Go to the line holding "30 (55, 1186)" in the entries below and write out exactly every line down to and including the line holding "2014 Январь (37, 1261)".

[Stored items]

━━━━━━━━━━━━━━━━

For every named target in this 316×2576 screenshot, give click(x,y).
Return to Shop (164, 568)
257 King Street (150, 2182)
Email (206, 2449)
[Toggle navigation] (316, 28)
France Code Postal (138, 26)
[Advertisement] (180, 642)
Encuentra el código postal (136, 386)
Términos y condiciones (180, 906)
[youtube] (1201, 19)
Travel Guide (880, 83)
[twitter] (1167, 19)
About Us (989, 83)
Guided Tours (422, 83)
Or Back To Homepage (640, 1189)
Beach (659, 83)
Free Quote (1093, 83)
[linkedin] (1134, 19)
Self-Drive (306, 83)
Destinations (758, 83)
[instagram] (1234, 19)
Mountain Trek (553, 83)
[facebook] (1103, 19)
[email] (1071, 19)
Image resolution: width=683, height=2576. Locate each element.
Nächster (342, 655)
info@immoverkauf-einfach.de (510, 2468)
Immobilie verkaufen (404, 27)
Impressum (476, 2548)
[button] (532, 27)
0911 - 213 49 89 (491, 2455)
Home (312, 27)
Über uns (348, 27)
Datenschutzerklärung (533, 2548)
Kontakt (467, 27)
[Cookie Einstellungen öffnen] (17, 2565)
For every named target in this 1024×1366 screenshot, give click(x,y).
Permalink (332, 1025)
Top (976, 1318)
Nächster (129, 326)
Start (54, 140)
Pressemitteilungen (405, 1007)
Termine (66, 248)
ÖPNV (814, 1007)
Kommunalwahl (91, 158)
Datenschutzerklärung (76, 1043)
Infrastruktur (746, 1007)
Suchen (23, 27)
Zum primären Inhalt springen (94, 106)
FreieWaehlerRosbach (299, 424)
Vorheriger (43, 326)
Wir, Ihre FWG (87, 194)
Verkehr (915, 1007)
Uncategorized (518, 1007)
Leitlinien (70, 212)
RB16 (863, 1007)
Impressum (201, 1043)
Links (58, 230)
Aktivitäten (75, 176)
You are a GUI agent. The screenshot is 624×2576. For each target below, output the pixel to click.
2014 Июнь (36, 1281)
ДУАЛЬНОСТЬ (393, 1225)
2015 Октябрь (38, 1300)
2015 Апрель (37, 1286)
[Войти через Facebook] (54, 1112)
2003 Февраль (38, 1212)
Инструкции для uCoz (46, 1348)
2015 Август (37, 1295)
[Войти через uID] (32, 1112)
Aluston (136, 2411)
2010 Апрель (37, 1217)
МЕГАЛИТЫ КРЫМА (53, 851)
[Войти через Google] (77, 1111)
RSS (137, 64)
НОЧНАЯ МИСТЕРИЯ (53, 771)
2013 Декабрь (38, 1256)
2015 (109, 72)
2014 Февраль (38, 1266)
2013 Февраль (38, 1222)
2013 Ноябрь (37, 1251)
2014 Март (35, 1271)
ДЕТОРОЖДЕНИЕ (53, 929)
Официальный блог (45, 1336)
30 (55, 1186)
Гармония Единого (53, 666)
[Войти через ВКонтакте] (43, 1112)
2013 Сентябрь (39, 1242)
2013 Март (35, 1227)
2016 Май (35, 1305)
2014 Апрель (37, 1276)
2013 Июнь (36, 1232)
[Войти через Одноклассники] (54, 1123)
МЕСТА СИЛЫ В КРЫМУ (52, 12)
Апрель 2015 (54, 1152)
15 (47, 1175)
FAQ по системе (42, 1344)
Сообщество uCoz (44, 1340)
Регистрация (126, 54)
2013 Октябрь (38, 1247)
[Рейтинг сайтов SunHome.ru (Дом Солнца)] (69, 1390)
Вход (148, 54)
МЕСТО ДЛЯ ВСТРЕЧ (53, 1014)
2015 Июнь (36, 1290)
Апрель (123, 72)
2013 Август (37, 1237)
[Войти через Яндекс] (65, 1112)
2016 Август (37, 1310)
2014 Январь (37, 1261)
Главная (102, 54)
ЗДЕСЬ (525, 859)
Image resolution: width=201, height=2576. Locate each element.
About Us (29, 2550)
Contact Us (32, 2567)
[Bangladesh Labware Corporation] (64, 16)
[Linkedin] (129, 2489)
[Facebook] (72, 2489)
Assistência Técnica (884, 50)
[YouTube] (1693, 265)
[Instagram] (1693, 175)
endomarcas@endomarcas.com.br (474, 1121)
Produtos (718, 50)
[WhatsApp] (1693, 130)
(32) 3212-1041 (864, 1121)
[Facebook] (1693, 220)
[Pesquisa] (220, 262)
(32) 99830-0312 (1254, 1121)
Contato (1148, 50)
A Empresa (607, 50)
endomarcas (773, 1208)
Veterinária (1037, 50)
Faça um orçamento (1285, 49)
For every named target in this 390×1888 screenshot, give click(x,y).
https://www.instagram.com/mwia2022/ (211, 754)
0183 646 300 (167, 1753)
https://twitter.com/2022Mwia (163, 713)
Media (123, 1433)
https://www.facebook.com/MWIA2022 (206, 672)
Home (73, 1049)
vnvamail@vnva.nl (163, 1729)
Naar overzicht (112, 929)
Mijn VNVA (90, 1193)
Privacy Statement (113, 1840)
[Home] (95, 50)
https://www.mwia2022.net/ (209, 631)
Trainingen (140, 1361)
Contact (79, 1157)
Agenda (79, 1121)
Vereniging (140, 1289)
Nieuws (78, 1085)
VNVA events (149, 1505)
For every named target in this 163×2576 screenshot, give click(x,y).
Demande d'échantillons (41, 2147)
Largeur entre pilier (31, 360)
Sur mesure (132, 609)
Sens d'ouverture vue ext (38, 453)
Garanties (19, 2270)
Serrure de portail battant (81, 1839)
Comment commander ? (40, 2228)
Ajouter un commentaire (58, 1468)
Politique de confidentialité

━━━━━━━━━━━━━━━━

• Exercise answer:
30 (55, 1186)
Гармония Единого (53, 666)
[Войти через ВКонтакте] (43, 1112)
2013 Сентябрь (39, 1242)
2013 Март (35, 1227)
2016 Май (35, 1305)
2014 Апрель (37, 1276)
2013 Июнь (36, 1232)
[Войти через Одноклассники] (54, 1123)
МЕСТА СИЛЫ В КРЫМУ (52, 12)
Апрель 2015 (54, 1152)
15 (47, 1175)
FAQ по системе (42, 1344)
Сообщество uCoz (44, 1340)
Регистрация (126, 54)
2013 Октябрь (38, 1247)
[Рейтинг сайтов SunHome.ru (Дом Солнца)] (69, 1390)
Вход (148, 54)
МЕСТО ДЛЯ ВСТРЕЧ (53, 1014)
2015 Июнь (36, 1290)
Апрель (123, 72)
2013 Август (37, 1237)
[Войти через Яндекс] (65, 1112)
2016 Август (37, 1310)
2014 Январь (37, 1261)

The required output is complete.